Although the estimated mean volume discrepancy of approximately 20 cc was observed, it represents a clinically relevant portion of standard implant volume increments, which typically vary in steps of 20 to 30 cc. Even subtle asymmetries in skeletal projection can influence implant selection or flap volume on each side, as well as the overall perception of symmetry, particularly in lean patients or those undergoing revision surgery. While this level of assessment may not be necessary for every patient, its utility may be greatest in individuals with preoperative dissatisfaction, visible thoracic asymmetry, or a history of reconstruction. In this context, skeletal contour analysis may be most impactful when applied selectively as a targeted preoperative tool in patients where asymmetry is either suspected or visually apparent. Multiple studies have emphasized the need for systematic preoperative evaluation of the thorax to better inform patients and establish realistic expectations.^24,25,29,30^ These findings highlight the potential role of scalable quantitative asymmetry analysis for expectation setting and surgical decision-making. Importantly, these volume discrepancies should not be used as universal thresholds but rather as a reminder of the need for patient-specific assessment. Ultimately, this methodology provides a scalable foundation for incorporating skeletal assessment into personalized surgical planning, especially as imaging and modeling technologies evolve.

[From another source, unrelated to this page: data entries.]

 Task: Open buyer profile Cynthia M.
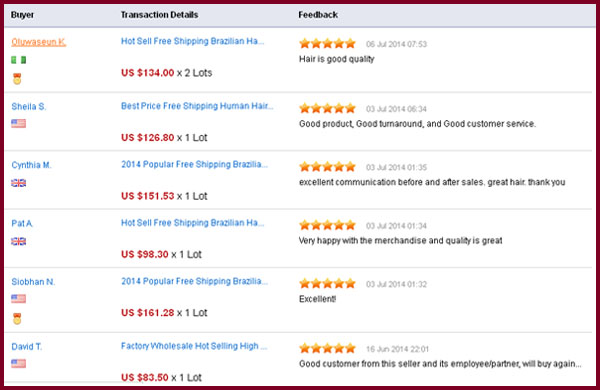31,165
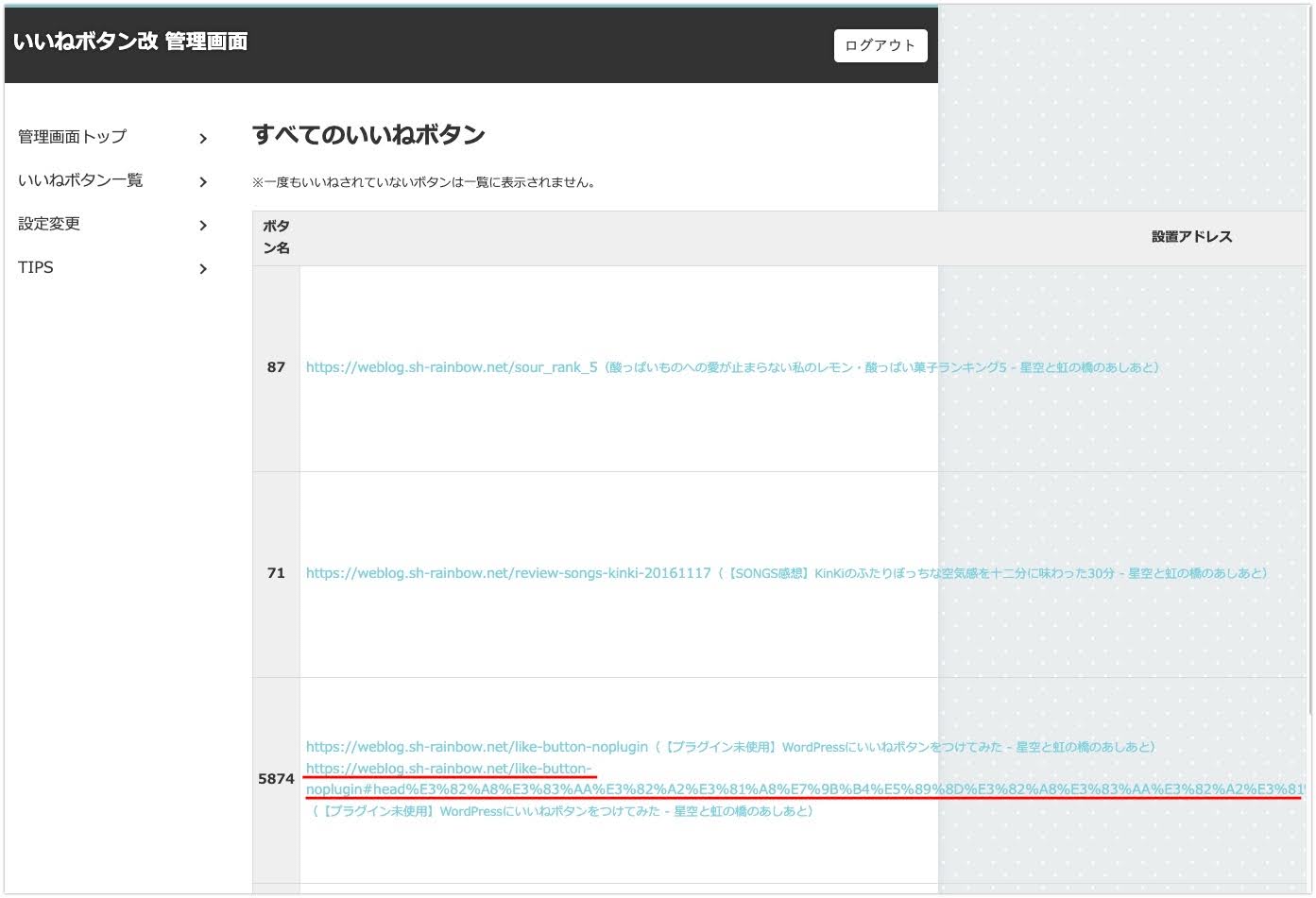This screenshot has height=898, width=1316.
Task: Expand the chevron next to 設定変更
Action: (x=203, y=226)
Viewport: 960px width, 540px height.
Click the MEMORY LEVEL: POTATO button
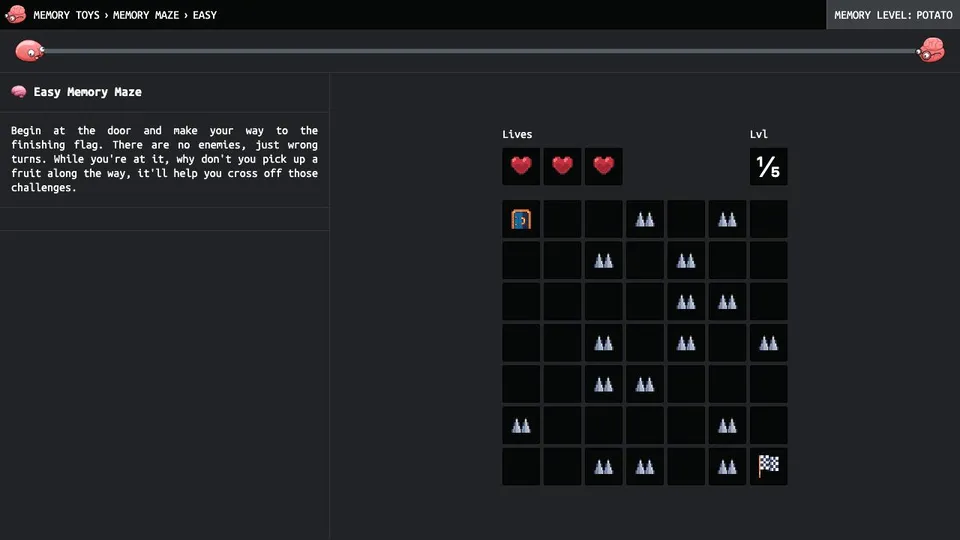(x=893, y=15)
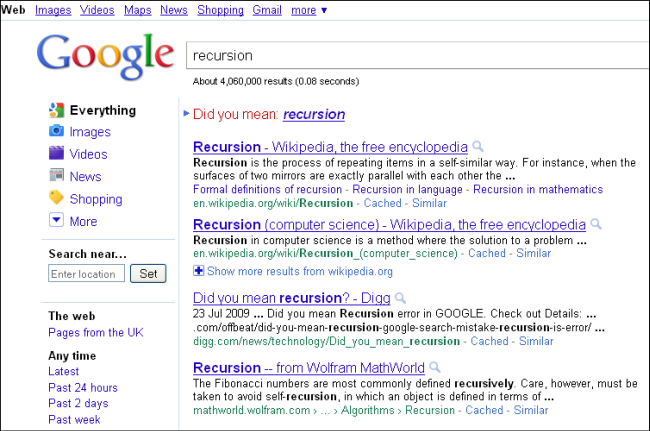Click the Shopping tag icon in sidebar
Image resolution: width=650 pixels, height=431 pixels.
click(x=56, y=199)
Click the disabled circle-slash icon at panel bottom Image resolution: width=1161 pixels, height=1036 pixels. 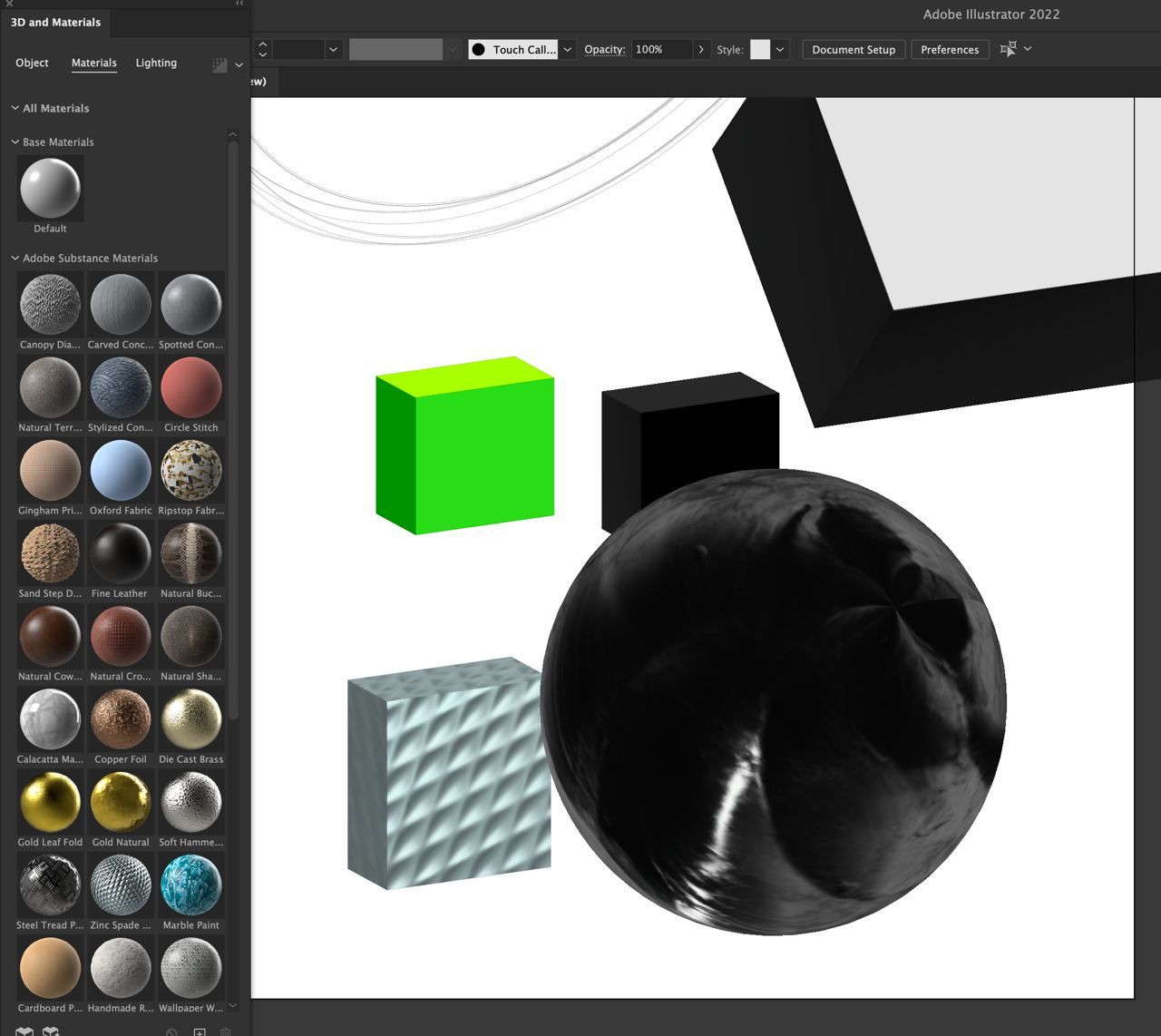click(x=171, y=1031)
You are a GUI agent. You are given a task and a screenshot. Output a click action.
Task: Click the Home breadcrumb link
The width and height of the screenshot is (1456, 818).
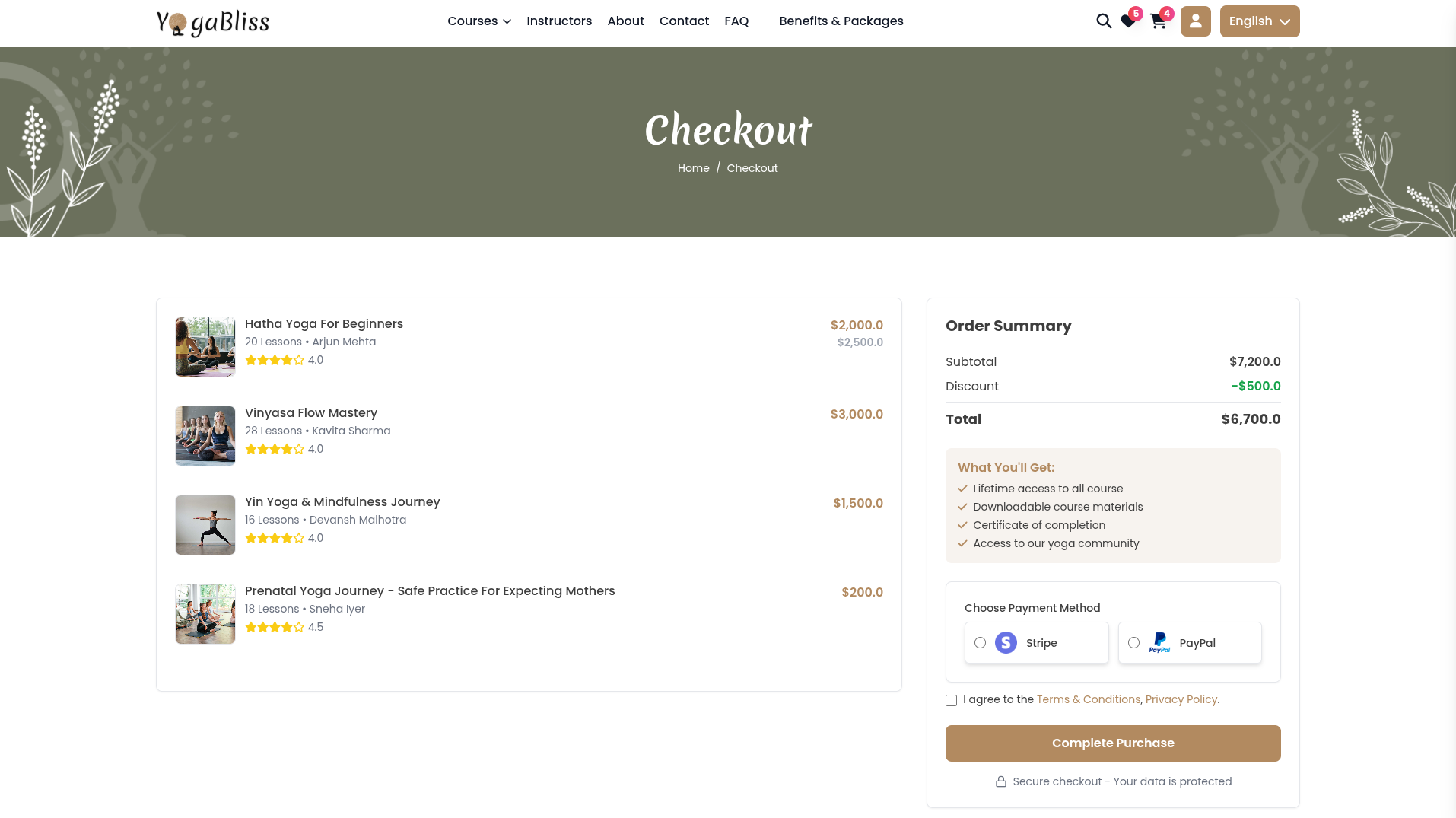tap(693, 168)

Our study is primarily limited by the modest sample size, which reflects the resource-intensive nature of semi-automated segmentation and the intent to establish proof-of-concept within a controlled cohort. The narrow inclusion criteria were intentionally selected to establish a controlled, healthy baseline cohort, improving internal validity but limiting generalizability. Inclusion of higher-BMI individuals and male patients will be necessary to broaden applicability beyond the typical aesthetic breast surgery population. Second, our volume estimates were derived from planar integration rather than true 3D modeling and should therefore be considered approximate. Third, although our analysis was conducted on previously obtained CT scans, the radiation burden associated with CT limits its practicality for elective asymmetry evaluation in healthy patients. Refinement of this method for non-ionizing imaging platforms may enhance its clinical applicability. Finally, the observed left-sided prominence may reflect physiologic variation or subclinical skeletal anomalies such as ATH. In addition, leftward prominence may be influenced by underlying anatomic factors such as the position of the heart. These possibilities should be explored with larger cohorts, advanced surface rendering, and broader validation across diverse populations to better determine the clinical significance of skeletal asymmetry and its impact on aesthetic and reconstructive outcomes.
CONCLUSIONS
This proof-of-concept study presents a reproducible method for quantifying anterior chest wall asymmetry using CT-derived curve segmentation combined with polynomial fitting. In this narrow cohort of healthy females with BMI 20 to 25, we observed a consistent trend toward greater anterior projection of the left chest wall in both horizontal and vertical planes. This method provides a scalable framework that may support decision-making in cases of skeletal asymmetry, particularly regarding implant selection and preoperative counseling.